Centre to zero in on human security


UBC Reports | Vol. 48 | No. 3 | Feb.
7, 2002

Annual report on global violence among goals

by Michelle Cook staff writer

Mapping the incidence, severity and consequences of global violence
will be the major focus of UBC’s new Centre for Human Security.

Part of the Liu Centre for the Study of Global Issues, one of the
centre’s major goals will be the production of an annual Human Security
Report, modeled in part on the United Nations’ high profile Human
Development Report
.

“The Liu Centre’s strong stress on interdisciplinary research and
the fact that its director, Lloyd Axworthy, pioneered the concept
of human security as Canada’s foreign minister, makes it an ideal
place to focus on human security issues,” says the centre’s director,
Andrew Mack.

“The traditional goal of national security has been to protect
the physical integrity of states, but secure states do not necessarily
mean secure citizens. Indeed, for most of the 20th century far more
people were killed by their own governments than by foreign armies.”

Protecting states from external attack by other states is decreasing
in relevance in a world where more than 90 per cent of armed conflicts
take place within countries, not between them, he adds.

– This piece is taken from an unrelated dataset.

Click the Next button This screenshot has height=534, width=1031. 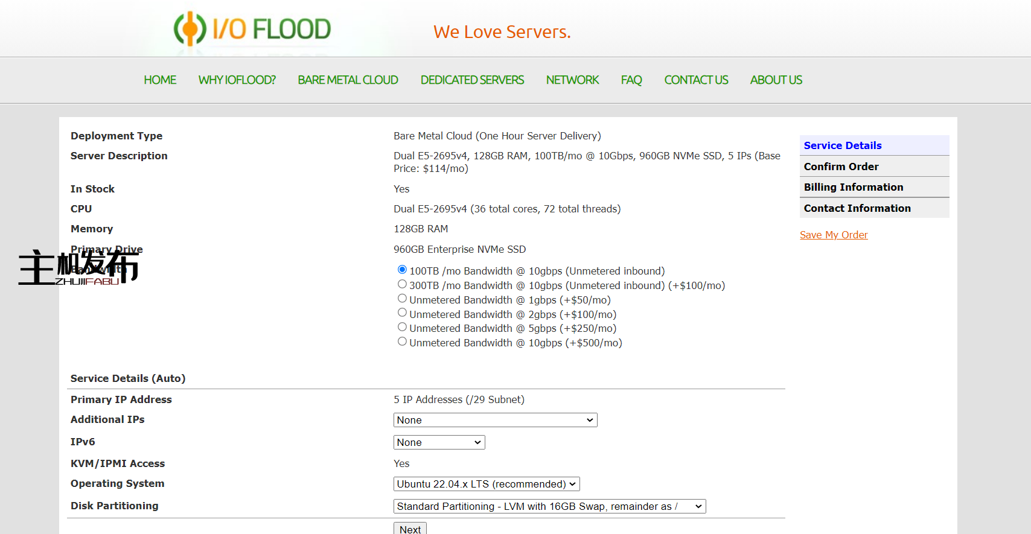[x=410, y=529]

In addition to mapping global violence — criminal as well as
political — the report will chart policy responses to that
violence — from preventive diplomacy missions to strategies for
addressing the root causes of violence.

While the report will commission new research in a number
of areas, a major objective will be to “translate” academic research
to make it more accessible to the policy community — including
non-governmental organizations (NGOs) — and to educators, the media
and the interested public.

After three years working at the UN as Kofi Annan’s strategic planning
director, Mack says he was surprised at how little influence academic
research had on the policy community.

“This is mostly because officials rarely see the findings that
conflict researchers produce, let alone the data on which they are
based,” he says. “Few UN diplomats, for example, believed that there
had been a large upsurge of ethnic conflict around the world in
the 1990s. In fact the number of armed conflicts declined by more
than 35 percent. Finding out why this reduction took place will
help us understand how to reduce global violence in the future.”

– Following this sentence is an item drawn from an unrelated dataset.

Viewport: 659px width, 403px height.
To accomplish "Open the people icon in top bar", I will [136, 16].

Too often, Mack says, governments and NGOs design policies for
preventing violence without access to the best research on prevention.

“It’s a bit like a prescribing medicine without diagnosis,” he
says.

The first report is scheduled for release in 2003. The centre
will work in partnership with institutions worldwide, including
the developing world, to produce it.

Mack comes to UBC from Harvard University’s Program on Humanitarian
Policy. Prior to joining the UN in 1998 he held the chair in International
Relations at the Australian National University.